::: Records shown :::

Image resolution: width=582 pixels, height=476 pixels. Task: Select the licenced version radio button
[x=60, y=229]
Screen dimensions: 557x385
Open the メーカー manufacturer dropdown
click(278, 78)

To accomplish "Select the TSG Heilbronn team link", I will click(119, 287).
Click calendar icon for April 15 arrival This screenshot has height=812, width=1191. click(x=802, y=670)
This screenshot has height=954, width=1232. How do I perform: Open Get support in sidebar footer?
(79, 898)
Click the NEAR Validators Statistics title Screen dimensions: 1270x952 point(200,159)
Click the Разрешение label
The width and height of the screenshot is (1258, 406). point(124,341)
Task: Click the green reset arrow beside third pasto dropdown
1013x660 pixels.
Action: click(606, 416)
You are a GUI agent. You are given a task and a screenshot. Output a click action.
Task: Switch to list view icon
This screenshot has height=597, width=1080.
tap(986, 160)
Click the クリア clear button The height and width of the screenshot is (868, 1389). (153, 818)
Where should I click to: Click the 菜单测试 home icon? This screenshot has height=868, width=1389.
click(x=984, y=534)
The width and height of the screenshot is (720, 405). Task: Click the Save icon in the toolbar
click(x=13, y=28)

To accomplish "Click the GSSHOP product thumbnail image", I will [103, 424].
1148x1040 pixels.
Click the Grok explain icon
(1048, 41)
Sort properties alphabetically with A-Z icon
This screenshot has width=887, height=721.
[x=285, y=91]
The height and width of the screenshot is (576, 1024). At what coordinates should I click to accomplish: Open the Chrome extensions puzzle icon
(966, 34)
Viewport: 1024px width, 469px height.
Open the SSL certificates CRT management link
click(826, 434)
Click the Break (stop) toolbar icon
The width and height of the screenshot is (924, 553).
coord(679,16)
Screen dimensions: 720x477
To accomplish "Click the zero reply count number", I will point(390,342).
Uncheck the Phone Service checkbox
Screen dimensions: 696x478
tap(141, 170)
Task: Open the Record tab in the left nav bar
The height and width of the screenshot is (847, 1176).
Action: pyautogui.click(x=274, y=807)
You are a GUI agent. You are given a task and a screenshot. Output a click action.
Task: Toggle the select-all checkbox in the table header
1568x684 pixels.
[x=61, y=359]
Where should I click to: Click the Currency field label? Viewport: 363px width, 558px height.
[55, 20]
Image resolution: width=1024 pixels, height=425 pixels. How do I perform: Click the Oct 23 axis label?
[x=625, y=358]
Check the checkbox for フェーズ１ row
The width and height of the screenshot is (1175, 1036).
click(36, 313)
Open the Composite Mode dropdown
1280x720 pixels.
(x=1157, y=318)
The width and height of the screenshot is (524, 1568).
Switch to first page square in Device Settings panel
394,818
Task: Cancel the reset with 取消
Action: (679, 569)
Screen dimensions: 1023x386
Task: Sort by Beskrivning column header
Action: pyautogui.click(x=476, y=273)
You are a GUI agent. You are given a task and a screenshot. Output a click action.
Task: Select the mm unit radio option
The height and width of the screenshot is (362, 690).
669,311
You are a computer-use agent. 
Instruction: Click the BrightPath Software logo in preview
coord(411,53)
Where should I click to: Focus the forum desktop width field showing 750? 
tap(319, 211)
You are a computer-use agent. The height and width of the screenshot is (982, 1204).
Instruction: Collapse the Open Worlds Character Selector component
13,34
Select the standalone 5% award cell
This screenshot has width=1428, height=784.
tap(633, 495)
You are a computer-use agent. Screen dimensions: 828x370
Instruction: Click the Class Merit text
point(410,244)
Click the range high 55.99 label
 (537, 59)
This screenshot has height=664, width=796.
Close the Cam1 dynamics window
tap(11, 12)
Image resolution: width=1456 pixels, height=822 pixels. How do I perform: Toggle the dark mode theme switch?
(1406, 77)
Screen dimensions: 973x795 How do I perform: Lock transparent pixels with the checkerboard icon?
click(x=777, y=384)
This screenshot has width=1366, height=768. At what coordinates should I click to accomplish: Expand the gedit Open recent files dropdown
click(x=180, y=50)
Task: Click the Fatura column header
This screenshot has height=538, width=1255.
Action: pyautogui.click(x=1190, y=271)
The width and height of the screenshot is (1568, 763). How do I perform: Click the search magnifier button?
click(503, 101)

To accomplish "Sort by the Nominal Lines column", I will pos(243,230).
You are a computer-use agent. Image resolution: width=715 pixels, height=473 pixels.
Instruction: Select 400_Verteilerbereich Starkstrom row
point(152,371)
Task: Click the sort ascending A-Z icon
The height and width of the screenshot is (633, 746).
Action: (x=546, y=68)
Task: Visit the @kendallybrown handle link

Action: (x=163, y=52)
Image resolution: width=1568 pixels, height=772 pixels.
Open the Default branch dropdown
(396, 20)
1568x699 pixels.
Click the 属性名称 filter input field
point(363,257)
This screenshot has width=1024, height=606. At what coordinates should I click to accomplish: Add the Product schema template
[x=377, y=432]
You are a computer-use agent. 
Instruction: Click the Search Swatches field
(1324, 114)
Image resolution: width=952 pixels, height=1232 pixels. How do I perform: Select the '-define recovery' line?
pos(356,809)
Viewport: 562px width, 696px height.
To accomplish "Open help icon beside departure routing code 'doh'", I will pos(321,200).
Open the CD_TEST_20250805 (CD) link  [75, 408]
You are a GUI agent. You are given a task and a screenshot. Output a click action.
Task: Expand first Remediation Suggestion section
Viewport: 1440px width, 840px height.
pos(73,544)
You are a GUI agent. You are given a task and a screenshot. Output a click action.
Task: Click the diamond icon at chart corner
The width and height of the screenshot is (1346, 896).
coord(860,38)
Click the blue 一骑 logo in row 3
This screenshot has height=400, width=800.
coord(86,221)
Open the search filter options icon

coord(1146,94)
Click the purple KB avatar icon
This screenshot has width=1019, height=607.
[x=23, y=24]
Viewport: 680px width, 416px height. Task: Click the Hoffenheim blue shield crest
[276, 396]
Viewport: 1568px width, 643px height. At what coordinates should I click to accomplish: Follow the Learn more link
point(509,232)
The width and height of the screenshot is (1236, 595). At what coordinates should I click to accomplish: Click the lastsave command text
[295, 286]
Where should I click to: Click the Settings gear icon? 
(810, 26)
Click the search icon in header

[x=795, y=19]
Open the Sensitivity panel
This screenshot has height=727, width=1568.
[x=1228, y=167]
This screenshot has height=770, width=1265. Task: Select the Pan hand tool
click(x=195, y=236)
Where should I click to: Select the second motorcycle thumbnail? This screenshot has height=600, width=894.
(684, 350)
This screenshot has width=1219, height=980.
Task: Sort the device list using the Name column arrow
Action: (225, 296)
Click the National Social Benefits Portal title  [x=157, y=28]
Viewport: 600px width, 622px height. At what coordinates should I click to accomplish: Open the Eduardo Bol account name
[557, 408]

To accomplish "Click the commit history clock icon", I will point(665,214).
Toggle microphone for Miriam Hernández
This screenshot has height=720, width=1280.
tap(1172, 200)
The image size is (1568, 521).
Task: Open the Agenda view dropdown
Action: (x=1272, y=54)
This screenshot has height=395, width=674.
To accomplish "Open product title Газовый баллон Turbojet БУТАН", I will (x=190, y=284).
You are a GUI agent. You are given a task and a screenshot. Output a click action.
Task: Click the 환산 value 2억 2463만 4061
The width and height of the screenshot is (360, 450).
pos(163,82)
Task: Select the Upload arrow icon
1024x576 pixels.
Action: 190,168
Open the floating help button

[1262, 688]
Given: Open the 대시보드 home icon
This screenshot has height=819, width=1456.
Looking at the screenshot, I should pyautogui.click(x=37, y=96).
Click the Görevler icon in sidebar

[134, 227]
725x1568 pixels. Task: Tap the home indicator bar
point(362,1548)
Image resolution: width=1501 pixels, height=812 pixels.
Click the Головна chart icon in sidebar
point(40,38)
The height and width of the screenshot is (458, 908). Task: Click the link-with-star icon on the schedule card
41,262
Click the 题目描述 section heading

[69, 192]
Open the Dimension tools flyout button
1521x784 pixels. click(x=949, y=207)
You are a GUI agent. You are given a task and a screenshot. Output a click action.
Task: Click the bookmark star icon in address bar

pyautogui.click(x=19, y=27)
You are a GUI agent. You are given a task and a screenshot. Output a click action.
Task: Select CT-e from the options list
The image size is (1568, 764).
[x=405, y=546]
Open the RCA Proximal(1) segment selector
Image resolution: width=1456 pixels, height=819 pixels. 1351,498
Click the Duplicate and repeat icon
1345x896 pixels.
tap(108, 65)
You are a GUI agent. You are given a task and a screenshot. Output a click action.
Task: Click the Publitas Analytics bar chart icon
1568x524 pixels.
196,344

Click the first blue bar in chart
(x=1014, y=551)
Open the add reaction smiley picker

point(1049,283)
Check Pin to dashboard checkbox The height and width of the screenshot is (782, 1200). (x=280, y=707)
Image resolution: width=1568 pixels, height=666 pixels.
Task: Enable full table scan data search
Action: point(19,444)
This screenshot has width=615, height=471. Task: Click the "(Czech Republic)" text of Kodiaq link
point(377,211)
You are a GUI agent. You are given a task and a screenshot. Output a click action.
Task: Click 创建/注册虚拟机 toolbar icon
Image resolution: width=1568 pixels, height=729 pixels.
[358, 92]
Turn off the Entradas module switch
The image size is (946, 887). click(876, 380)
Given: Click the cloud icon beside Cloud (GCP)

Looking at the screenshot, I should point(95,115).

:::

## Exercise directions
Rewrite the lines from the one containing "Click the first blue bar in chart" through the one containing "point(1049,283)", renaming "smiley" to "emoji" and leaving everything else the same.

## Response to this exercise
Click the first blue bar in chart
(x=1014, y=551)
Open the add reaction emoji picker

point(1049,283)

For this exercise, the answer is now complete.